Monumentalizing the Mundane
What makes the Cleveland exhibition particularly striking is Hamilton's willingness to embrace scale without sacrificing nuance. In one piece, a hand pressed against the scanner glass becomes a twenty-foot-tall image where every crease in the palm, every whorl of the fingerprint, every tiny hair becomes visible. The effect is simultaneously forensic and tender — we see the hand as evidence and as gesture.
Another work captures layers of translucent fabric moving across the scanner bed, creating what looks like weather systems or topographical maps. The textile origins are clear, but the scale transforms them into something cosmic. Hamilton has always understood that changing how we see something changes what it means.
The exhibition arrives at a moment when museums are grappling with how to present contemporary art that often resists traditional display. Hamilton's scanner works solve and create problems simultaneously. They're visually spectacular enough to stop traffic, yet they demand the kind of slow looking that Instagram culture discourages. They're made with technology anyone can access, yet they achieve effects that feel unrepeatable.
Touch in an Untouchable Medium
There's a particular poignancy to making art about touch through a medium that requires no physical contact. The scanner creates images of intimacy while maintaining absolute distance — the glass barrier ensures that what we see is the record of contact, not contact itself. In an era still processing the isolation of recent years, when touch became suspect and distance became safety, Hamilton's work feels urgently relevant.
The Cleveland Museum of Art, with its encyclopedic collection spanning 6,000 years, provides an interesting context for Hamilton's investigations. Her scanner prints hang in galleries not far from Renaissance paintings and ancient textiles, creating unexpected dialogues about how humans have always tried to capture and preserve the ephemeral.
"Museums are about looking," Hamilton noted in the Times interview. "But looking is also a kind of touch. Your eyes move across a surface the way your hand might. I'm trying to make that visible."
The exhibition includes newer works created specifically for Cleveland's galleries, responding to the museum's architecture and natural light.
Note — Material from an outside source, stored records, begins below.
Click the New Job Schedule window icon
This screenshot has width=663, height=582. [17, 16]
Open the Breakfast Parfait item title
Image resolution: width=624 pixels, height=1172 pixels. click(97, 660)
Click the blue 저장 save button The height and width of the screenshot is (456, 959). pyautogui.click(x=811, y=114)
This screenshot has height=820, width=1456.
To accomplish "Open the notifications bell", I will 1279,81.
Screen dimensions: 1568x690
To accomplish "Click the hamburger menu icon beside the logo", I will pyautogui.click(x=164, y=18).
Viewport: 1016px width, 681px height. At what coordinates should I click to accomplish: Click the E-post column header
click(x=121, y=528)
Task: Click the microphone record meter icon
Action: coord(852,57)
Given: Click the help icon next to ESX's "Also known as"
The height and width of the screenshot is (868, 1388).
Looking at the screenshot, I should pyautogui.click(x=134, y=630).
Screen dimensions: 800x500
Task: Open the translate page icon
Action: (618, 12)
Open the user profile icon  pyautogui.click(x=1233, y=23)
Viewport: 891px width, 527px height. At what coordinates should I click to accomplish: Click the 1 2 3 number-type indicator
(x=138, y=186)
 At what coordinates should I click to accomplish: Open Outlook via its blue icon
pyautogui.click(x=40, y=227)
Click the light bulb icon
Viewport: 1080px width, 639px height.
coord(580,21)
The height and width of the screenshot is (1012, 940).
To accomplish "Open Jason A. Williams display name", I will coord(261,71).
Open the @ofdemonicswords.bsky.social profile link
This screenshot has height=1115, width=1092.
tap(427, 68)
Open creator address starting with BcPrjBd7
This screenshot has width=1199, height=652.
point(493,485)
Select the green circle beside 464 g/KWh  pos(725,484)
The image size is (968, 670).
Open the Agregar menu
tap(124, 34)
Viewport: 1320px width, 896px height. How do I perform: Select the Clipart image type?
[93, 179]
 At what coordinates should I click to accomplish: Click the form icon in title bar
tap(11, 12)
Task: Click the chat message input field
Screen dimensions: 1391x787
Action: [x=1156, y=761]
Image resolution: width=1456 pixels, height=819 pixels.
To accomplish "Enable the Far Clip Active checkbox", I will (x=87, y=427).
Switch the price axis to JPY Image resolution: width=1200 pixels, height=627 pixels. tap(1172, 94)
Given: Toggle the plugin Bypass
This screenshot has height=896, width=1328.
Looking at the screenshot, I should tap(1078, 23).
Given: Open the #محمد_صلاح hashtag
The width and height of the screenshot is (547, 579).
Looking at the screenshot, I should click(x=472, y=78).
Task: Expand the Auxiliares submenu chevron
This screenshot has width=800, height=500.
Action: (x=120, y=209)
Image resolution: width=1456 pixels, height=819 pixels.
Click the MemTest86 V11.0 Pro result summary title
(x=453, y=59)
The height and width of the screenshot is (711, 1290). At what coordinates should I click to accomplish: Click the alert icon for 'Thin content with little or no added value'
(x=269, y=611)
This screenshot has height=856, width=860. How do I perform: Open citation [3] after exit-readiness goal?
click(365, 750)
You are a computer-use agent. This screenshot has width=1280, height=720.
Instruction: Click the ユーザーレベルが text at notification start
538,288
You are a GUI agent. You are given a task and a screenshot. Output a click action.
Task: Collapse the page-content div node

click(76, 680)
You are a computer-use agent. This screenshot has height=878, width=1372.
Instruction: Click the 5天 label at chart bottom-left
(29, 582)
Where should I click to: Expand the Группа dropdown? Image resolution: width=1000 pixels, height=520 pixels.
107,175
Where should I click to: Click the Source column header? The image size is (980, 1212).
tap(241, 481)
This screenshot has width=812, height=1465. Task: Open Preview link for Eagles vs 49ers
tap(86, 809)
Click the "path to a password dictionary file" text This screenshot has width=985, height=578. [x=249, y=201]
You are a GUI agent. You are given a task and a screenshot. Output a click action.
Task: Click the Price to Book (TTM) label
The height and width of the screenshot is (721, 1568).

Some pieces incorporate local materials — fabric from Ohio mills, paper from regional manufacturers — grounding the work in place even as it reaches for universality.
Legacy and Evolution
Hamilton's career has been defined by her refusal to repeat herself, even as certain preoccupations remain constant. The relationship between body and language, between individual gesture and collective meaning, between making and unmaking — these threads run through everything she's done. The scanner work doesn't abandon these concerns; it translates them into a new visual language.
For younger artists working with technology and materiality, Hamilton's approach offers a model of how to evolve without chasing trends. She didn't adopt scanner photography because it was novel or buzzworthy. She adopted it because it let her see something she needed to see and show something she needed to show.
The Cleveland exhibition runs through late summer, giving audiences time to experience these works as Hamilton intends — not as spectacles to be quickly consumed but as invitations to reconsider what we mean by intimacy, by scale, by the traces we leave behind. In making touch monumental, she's reminded us that the smallest gestures can carry the largest meanings.